Autor:  kisiel_krzychu [ 13 lip 2015, o 11:34 ]
Tytuł:  Re: zaciesniajcy sie luz lancucha

nierówno wyciągnięty łańcuch, mam podobnie= napęd do wymiany,

Autor:  balagan2511 [ 13 lip 2015, o 17:34 ]
Tytuł:  Re: zaciesniajcy sie luz lancucha

Wyedytowane. Zjeb...ka poszla na PW sorki cala reszte ze musiala to przeczytac.

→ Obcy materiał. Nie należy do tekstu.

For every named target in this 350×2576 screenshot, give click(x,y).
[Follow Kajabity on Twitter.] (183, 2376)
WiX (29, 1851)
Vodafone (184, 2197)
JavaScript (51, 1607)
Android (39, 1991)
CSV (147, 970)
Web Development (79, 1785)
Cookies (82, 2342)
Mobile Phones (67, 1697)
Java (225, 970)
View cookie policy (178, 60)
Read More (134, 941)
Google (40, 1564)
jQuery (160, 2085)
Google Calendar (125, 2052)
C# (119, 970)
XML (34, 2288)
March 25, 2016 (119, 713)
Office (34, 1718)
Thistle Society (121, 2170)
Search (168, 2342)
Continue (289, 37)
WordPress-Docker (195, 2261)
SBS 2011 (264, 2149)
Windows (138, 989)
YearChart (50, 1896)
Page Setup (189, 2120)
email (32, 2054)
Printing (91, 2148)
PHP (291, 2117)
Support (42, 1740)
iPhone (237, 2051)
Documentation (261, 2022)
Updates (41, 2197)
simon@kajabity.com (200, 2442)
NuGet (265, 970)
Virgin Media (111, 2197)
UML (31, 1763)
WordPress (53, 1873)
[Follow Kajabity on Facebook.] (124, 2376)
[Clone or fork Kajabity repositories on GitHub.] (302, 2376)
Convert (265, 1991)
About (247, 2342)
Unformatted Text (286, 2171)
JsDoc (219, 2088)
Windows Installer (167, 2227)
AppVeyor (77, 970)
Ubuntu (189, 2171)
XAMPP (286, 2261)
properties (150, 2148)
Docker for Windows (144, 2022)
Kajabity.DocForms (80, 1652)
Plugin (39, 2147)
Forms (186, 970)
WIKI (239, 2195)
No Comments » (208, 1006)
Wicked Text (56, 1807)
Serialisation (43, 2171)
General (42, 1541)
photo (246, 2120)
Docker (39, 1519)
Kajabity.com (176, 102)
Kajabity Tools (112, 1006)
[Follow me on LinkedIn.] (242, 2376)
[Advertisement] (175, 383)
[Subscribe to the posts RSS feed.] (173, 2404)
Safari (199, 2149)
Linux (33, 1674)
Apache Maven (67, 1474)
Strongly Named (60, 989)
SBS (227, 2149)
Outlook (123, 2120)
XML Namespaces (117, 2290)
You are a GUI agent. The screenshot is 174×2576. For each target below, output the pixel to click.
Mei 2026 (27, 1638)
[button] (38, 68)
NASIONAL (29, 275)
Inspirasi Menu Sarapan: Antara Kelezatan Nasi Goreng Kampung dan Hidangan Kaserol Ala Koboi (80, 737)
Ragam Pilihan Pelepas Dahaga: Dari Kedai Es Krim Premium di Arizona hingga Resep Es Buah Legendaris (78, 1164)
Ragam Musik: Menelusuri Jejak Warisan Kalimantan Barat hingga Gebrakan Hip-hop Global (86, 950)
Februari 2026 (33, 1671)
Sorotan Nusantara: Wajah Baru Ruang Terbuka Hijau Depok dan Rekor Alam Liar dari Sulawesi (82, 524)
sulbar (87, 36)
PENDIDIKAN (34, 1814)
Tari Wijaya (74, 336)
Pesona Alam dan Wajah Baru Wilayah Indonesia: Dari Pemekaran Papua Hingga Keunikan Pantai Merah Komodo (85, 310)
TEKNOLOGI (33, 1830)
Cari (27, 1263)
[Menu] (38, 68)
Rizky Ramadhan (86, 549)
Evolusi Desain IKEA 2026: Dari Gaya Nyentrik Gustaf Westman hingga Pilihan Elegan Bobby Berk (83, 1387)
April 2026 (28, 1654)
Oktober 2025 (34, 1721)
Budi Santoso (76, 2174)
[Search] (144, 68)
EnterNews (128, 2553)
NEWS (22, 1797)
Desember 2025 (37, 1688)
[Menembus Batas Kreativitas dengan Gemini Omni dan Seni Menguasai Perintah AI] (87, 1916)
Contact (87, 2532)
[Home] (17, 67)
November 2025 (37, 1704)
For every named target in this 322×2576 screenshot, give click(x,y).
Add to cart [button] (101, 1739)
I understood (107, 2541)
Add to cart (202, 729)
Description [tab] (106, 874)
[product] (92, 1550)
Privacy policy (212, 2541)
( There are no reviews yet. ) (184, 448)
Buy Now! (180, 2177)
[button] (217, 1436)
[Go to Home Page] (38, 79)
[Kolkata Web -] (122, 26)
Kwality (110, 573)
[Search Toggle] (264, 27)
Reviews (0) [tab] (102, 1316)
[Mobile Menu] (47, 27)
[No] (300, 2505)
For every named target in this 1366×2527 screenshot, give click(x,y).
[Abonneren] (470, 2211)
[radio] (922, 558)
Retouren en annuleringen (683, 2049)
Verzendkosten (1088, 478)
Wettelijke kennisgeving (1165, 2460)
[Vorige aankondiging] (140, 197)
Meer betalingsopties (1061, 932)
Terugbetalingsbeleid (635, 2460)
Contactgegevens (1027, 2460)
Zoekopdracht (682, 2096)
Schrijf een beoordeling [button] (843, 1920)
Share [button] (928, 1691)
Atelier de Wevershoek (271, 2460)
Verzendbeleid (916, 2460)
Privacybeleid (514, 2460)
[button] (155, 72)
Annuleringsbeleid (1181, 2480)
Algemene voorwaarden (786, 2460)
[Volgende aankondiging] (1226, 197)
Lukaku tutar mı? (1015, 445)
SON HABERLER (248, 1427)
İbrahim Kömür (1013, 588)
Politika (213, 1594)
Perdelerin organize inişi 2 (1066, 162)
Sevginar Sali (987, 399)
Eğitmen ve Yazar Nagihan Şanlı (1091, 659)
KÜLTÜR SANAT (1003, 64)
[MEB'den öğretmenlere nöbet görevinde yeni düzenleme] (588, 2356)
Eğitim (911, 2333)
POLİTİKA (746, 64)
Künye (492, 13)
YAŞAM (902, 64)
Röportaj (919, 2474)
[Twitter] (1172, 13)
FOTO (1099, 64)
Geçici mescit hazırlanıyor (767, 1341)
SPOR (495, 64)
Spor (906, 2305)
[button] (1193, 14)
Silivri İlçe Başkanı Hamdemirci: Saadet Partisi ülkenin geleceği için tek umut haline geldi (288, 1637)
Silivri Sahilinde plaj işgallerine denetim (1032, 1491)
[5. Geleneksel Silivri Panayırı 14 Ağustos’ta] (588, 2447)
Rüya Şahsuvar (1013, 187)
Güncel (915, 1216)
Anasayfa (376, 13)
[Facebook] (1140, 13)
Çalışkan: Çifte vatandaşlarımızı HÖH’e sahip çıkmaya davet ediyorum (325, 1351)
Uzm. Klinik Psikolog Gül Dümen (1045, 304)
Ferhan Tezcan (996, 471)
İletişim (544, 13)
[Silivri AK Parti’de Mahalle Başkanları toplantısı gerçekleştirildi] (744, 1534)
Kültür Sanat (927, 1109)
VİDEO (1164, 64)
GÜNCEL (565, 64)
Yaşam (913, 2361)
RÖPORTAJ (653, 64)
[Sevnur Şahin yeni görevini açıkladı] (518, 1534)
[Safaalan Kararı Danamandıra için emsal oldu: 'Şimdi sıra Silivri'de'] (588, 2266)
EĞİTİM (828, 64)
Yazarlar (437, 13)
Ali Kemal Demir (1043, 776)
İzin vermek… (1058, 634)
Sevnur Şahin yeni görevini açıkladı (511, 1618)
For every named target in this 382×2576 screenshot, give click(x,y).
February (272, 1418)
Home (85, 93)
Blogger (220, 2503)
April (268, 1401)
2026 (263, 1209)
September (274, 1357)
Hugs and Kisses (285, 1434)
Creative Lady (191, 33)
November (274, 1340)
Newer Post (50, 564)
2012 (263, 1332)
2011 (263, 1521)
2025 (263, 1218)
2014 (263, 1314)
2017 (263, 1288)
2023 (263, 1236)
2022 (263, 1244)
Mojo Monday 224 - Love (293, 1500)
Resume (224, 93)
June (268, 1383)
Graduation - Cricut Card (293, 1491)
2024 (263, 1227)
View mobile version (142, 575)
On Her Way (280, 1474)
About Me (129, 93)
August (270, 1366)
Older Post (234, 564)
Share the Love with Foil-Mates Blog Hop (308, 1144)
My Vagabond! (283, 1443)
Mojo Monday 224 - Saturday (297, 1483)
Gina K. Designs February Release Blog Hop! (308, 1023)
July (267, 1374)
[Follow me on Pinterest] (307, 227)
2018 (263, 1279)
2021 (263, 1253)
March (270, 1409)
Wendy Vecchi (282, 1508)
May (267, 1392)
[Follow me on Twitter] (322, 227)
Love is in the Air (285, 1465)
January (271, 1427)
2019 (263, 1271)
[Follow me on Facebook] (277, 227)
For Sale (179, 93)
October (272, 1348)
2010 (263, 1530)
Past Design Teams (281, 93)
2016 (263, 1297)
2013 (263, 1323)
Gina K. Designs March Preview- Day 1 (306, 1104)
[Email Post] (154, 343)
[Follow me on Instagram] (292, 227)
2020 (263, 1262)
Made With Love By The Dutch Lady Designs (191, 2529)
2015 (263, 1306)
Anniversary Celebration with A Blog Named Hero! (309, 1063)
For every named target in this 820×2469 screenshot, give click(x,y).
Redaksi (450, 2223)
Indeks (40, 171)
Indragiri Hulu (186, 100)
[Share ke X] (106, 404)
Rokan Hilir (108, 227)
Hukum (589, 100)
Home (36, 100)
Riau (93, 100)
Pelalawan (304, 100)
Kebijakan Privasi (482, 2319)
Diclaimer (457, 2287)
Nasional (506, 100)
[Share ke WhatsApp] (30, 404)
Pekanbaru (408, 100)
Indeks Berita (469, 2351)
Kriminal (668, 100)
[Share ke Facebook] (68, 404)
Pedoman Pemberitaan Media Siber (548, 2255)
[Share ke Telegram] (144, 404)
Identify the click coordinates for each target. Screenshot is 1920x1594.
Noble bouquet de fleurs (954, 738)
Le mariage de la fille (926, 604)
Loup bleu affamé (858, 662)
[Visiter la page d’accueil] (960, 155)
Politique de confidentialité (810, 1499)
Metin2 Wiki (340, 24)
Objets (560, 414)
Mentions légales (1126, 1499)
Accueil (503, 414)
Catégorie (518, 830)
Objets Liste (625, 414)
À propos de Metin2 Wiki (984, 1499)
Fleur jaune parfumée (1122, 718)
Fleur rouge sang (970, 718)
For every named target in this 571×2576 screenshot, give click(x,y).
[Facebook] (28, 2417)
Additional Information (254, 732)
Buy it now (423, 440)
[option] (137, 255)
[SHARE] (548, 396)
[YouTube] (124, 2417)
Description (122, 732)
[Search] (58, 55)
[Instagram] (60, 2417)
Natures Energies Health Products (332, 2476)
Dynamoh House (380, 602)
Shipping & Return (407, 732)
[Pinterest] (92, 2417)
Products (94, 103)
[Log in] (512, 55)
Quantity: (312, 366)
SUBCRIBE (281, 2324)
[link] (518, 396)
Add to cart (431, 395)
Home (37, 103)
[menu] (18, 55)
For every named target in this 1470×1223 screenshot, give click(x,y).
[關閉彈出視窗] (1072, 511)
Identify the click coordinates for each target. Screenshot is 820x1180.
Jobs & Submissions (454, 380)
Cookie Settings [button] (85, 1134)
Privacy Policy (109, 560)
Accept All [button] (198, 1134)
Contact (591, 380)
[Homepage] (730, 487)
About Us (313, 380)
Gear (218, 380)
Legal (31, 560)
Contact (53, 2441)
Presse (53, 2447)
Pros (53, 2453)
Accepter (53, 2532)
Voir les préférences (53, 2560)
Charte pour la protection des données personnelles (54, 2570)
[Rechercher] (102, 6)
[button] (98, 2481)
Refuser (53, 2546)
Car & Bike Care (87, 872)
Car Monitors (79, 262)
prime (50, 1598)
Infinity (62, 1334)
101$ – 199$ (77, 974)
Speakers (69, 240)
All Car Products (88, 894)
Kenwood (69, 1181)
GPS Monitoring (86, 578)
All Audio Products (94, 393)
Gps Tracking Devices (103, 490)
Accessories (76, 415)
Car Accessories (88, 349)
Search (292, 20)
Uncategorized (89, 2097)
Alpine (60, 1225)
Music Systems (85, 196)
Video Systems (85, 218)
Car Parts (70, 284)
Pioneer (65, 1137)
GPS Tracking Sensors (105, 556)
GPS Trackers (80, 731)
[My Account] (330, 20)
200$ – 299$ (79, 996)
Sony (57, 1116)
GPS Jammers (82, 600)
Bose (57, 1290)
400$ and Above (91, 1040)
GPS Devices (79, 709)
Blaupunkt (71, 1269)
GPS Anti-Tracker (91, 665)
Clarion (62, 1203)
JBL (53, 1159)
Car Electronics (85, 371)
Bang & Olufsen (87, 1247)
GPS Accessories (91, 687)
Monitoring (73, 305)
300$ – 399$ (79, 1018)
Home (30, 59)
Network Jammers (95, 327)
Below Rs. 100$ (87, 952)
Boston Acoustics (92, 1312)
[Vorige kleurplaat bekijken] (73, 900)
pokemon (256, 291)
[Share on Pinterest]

Autor:  Rozkosmany [ 13 lip 2015, o 19:51 ]
Tytuł:  Re: zaciesniajcy sie luz lancucha

Nie noooo stary, weź wyluzuj. Jeżeli myślisz że tylko Mirek się uśmiechnął to jesteś w błędzie. Poza tym na pewno nie miał na myśli tego co ty.
To nie to forum i nie tego typu ludzie.
Trochę dystansu do siebie samego też trzeba mieć. Gdybym tak obraził się sam na siebie za to co o sobie samym napisałem to powinienem zadzwonić do własnych kumpli żeby przyjechali mi na chatę i dali wpi...... :obity:
Pewno znalazłby się też ktoś inny komu ta myśl przemknęła w mojej sprawie.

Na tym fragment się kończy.